Chaque acteur impliqué dans le jumeau numérique est un arbre isolé. Pour vivre, chaque arbre a besoin d’une forêt, avec des racines et des branches, des pollinisateurs, un microbiote dans le sol... C’est cette forêt qui permettra de construire un jumeau numérique commun, interopérable et utile à tous et toutes

Auteur

Irène Vignon-Clémentel

Poste

Co-responsable de l'équipe-projet SimbiotX

Un manifeste, des cas d’usages et une feuille de route

D’ores et déjà, le socle de cet écosystème a été posé, avec la rédaction d’un manifeste pour résumer les axes de travail du programme EDITH, afin de favoriser l’adoption des jumeaux numériques dans les systèmes de soins. « Près de 100 parties prenantes ont déjà signé ce manifeste grands groupes et startups, universités et associations, se réjouit Liesbet Geris. Elles s’engagent ainsi à travailler avec la Commission européenne sur le sujet. »

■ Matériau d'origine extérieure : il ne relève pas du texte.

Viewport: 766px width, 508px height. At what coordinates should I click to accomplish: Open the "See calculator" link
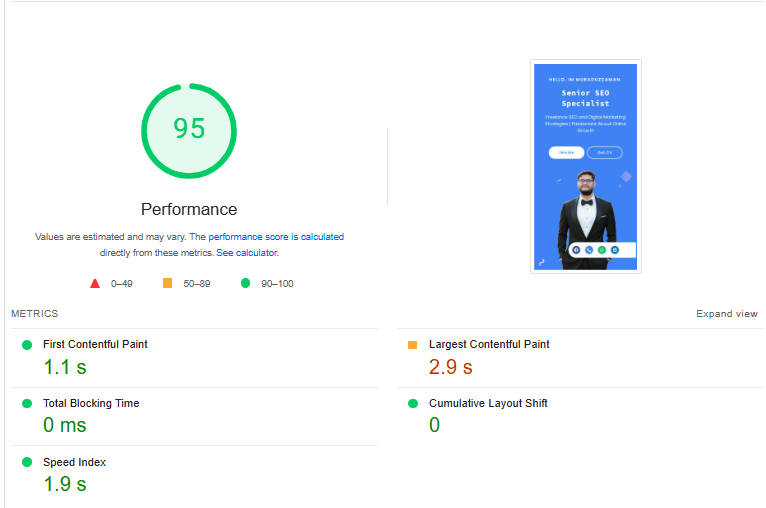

En parallèle, le consortium développe une plate-forme collaborative de connaissances et de sources de données. Sa finalité : accélérer l’émergence du jumeau numérique européen en santé à partir de données sûres et sécurisées. Cinq premiers cas d’usage ont été sélectionnés – cancer, maladies cardiovasculaires, soins intensifs, ostéoporose, cerveau – et un appel à contributions est ouvert pour proposer d’autres cas d’usage. 

La fin du programme EDITH est prévue en décembre 2024.  « D’ici là, nous devrions avoir bouclé notre feuille de route, qui se concrétisera par la publication d’un livre blanc, dont l’objectif est de diffuser et vulgariser les connaissances sur le jumeau numérique en santé, annonce Liesbet Geris. Un chapitre entier présentera des préconisations d’actions à lancer par la Commission européenne et ses pays membres, pour que tous, ensemble, travaillent à la réalisation d’un référentiel unique de jumeaux numériques pour la santé, en matière de données, de pratiques et de modèles partagés. »  Avec, à l’horizon, une médecine sur mesure pour les patients.